Reproduce the items without any change, beginning with the line that contains "Практики по сферам жизни (462, 434)" and continuing through the last line of the items, with both of those lines included.

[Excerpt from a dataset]
- - - - - - -

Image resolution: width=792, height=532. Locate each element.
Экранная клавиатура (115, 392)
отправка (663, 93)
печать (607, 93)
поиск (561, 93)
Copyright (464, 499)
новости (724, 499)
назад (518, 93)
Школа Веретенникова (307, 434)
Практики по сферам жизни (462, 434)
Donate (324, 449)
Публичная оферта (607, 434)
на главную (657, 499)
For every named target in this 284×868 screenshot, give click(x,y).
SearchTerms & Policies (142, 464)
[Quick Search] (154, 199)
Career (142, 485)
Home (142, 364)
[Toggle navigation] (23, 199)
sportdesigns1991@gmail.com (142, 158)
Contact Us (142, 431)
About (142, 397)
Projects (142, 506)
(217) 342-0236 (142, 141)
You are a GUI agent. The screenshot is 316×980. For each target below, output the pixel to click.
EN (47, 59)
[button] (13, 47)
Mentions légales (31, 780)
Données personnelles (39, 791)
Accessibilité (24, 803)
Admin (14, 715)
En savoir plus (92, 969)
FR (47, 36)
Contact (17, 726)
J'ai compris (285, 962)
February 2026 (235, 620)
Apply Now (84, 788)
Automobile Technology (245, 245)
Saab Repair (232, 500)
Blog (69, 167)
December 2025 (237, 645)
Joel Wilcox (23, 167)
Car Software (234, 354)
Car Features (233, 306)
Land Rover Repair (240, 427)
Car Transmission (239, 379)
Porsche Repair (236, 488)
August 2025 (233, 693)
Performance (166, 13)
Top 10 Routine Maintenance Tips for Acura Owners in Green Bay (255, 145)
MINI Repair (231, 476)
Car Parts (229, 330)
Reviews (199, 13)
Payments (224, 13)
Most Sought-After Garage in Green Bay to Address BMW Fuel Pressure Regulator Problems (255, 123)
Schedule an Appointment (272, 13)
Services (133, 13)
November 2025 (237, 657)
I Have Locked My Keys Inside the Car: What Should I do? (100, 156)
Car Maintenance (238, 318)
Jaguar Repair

- - - - - - -

EXPECTED ANSWER:
Практики по сферам жизни (462, 434)
Donate (324, 449)
Публичная оферта (607, 434)
на главную (657, 499)
For every named target in this 284×868 screenshot, give click(x,y).
SearchTerms & Policies (142, 464)
[Quick Search] (154, 199)
Career (142, 485)
Home (142, 364)
[Toggle navigation] (23, 199)
sportdesigns1991@gmail.com (142, 158)
Contact Us (142, 431)
About (142, 397)
Projects (142, 506)
(217) 342-0236 (142, 141)
You are a GUI agent. The screenshot is 316×980. For each target below, output the pixel to click.
EN (47, 59)
[button] (13, 47)
Mentions légales (31, 780)
Données personnelles (39, 791)
Accessibilité (24, 803)
Admin (14, 715)
En savoir plus (92, 969)
FR (47, 36)
Contact (17, 726)
J'ai compris (285, 962)
February 2026 (235, 620)
Apply Now (84, 788)
Automobile Technology (245, 245)
Saab Repair (232, 500)
Blog (69, 167)
December 2025 (237, 645)
Joel Wilcox (23, 167)
Car Software (234, 354)
Car Features (233, 306)
Land Rover Repair (240, 427)
Car Transmission (239, 379)
Porsche Repair (236, 488)
August 2025 (233, 693)
Performance (166, 13)
Top 10 Routine Maintenance Tips for Acura Owners in Green Bay (255, 145)
MINI Repair (231, 476)
Car Parts (229, 330)
Reviews (199, 13)
Payments (224, 13)
Most Sought-After Garage in Green Bay to Address BMW Fuel Pressure Regulator Problems (255, 123)
Schedule an Appointment (272, 13)
Services (133, 13)
November 2025 (237, 657)
I Have Locked My Keys Inside the Car: What Should I do? (100, 156)
Car Maintenance (238, 318)
Jaguar Repair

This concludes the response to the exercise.